• Information shown:
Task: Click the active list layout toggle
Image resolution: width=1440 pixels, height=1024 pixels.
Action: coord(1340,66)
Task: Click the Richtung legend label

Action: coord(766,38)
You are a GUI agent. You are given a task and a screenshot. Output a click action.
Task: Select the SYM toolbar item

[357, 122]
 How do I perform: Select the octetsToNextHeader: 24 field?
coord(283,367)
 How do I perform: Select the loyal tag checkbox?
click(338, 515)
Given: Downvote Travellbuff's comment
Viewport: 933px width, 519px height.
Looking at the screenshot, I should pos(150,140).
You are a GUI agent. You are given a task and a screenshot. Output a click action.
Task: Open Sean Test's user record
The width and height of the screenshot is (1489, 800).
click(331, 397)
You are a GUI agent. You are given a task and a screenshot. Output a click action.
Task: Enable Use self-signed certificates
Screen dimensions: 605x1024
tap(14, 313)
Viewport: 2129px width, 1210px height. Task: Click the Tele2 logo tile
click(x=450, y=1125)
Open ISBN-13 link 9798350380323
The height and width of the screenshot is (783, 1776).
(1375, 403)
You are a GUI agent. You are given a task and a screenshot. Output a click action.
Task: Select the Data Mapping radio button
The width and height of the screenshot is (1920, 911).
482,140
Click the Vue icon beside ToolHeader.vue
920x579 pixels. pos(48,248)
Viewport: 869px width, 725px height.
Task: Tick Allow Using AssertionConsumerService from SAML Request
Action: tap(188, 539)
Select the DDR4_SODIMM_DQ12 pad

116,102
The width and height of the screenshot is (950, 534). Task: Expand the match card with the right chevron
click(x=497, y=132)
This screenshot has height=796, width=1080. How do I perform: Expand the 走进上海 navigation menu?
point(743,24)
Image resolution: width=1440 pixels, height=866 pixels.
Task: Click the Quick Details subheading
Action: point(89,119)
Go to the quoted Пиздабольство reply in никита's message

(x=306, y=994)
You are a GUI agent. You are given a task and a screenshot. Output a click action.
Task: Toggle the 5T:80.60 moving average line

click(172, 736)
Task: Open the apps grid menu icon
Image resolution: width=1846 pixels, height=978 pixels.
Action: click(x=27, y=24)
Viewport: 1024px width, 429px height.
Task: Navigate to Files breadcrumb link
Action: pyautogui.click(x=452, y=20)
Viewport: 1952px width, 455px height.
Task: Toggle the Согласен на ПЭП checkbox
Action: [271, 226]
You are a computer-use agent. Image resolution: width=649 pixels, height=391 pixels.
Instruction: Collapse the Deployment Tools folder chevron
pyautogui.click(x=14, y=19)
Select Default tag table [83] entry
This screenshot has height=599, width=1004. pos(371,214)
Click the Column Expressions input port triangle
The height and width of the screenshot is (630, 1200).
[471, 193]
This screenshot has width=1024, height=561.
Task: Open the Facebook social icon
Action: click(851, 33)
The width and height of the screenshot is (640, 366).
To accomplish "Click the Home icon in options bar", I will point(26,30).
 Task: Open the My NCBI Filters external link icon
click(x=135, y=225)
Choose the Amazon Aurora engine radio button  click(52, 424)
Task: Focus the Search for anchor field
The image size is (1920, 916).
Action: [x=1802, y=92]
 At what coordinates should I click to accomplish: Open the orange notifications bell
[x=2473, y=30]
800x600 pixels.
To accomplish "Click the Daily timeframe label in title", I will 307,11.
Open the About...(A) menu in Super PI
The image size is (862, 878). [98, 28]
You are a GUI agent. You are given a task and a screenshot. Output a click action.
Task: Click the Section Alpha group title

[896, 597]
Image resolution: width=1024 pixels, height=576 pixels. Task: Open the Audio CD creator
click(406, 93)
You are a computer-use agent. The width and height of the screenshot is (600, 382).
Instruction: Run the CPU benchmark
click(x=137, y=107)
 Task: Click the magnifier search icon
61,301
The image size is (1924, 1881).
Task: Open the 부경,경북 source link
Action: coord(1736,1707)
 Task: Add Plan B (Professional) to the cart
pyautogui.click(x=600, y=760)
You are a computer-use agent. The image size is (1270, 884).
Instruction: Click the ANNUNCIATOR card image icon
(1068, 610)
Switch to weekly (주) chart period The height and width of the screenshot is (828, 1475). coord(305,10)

• Brief:
Change every "GUI agent" in the listing to "screen agent" and write out the whole listing again with nothing else changed.

• Exercise answer:
Task: Click the active list layout toggle
Image resolution: width=1440 pixels, height=1024 pixels.
Action: coord(1340,66)
Task: Click the Richtung legend label

Action: coord(766,38)
You are a screen agent. You are given a task and a screenshot. Output a click action.
Task: Select the SYM toolbar item

[357, 122]
 How do I perform: Select the octetsToNextHeader: 24 field?
coord(283,367)
 How do I perform: Select the loyal tag checkbox?
click(338, 515)
Given: Downvote Travellbuff's comment
Viewport: 933px width, 519px height.
Looking at the screenshot, I should pos(150,140).
You are a screen agent. You are given a task and a screenshot. Output a click action.
Task: Open Sean Test's user record
The width and height of the screenshot is (1489, 800).
click(331, 397)
You are a screen agent. You are given a task and a screenshot. Output a click action.
Task: Enable Use self-signed certificates
Screen dimensions: 605x1024
tap(14, 313)
Viewport: 2129px width, 1210px height. Task: Click the Tele2 logo tile
click(x=450, y=1125)
Open ISBN-13 link 9798350380323
The height and width of the screenshot is (783, 1776).
(1375, 403)
You are a screen agent. You are given a task and a screenshot. Output a click action.
Task: Select the Data Mapping radio button
The width and height of the screenshot is (1920, 911).
482,140
Click the Vue icon beside ToolHeader.vue
920x579 pixels. pos(48,248)
Viewport: 869px width, 725px height.
Task: Tick Allow Using AssertionConsumerService from SAML Request
Action: tap(188, 539)
Select the DDR4_SODIMM_DQ12 pad

116,102
The width and height of the screenshot is (950, 534). Task: Expand the match card with the right chevron
click(x=497, y=132)
This screenshot has height=796, width=1080. How do I perform: Expand the 走进上海 navigation menu?
point(743,24)
Image resolution: width=1440 pixels, height=866 pixels.
Task: Click the Quick Details subheading
Action: point(89,119)
Go to the quoted Пиздабольство reply in никита's message

(x=306, y=994)
You are a screen agent. You are given a task and a screenshot. Output a click action.
Task: Toggle the 5T:80.60 moving average line

click(172, 736)
Task: Open the apps grid menu icon
Image resolution: width=1846 pixels, height=978 pixels.
Action: click(x=27, y=24)
Viewport: 1024px width, 429px height.
Task: Navigate to Files breadcrumb link
Action: pyautogui.click(x=452, y=20)
Viewport: 1952px width, 455px height.
Task: Toggle the Согласен на ПЭП checkbox
Action: [271, 226]
You are a computer-use agent. Image resolution: width=649 pixels, height=391 pixels.
Instruction: Collapse the Deployment Tools folder chevron
pyautogui.click(x=14, y=19)
Select Default tag table [83] entry
This screenshot has height=599, width=1004. pos(371,214)
Click the Column Expressions input port triangle
The height and width of the screenshot is (630, 1200).
[471, 193]
This screenshot has width=1024, height=561.
Task: Open the Facebook social icon
Action: click(851, 33)
The width and height of the screenshot is (640, 366).
To accomplish "Click the Home icon in options bar", I will point(26,30).
 Task: Open the My NCBI Filters external link icon
click(x=135, y=225)
Choose the Amazon Aurora engine radio button  click(52, 424)
Task: Focus the Search for anchor field
The image size is (1920, 916).
Action: [x=1802, y=92]
 At what coordinates should I click to accomplish: Open the orange notifications bell
[x=2473, y=30]
800x600 pixels.
To accomplish "Click the Daily timeframe label in title", I will 307,11.
Open the About...(A) menu in Super PI
The image size is (862, 878). [98, 28]
You are a screen agent. You are given a task and a screenshot. Output a click action.
Task: Click the Section Alpha group title

[896, 597]
Image resolution: width=1024 pixels, height=576 pixels. Task: Open the Audio CD creator
click(406, 93)
You are a computer-use agent. The width and height of the screenshot is (600, 382).
Instruction: Run the CPU benchmark
click(x=137, y=107)
 Task: Click the magnifier search icon
61,301
The image size is (1924, 1881).
Task: Open the 부경,경북 source link
Action: coord(1736,1707)
 Task: Add Plan B (Professional) to the cart
pyautogui.click(x=600, y=760)
You are a computer-use agent. The image size is (1270, 884).
Instruction: Click the ANNUNCIATOR card image icon
(1068, 610)
Switch to weekly (주) chart period The height and width of the screenshot is (828, 1475). coord(305,10)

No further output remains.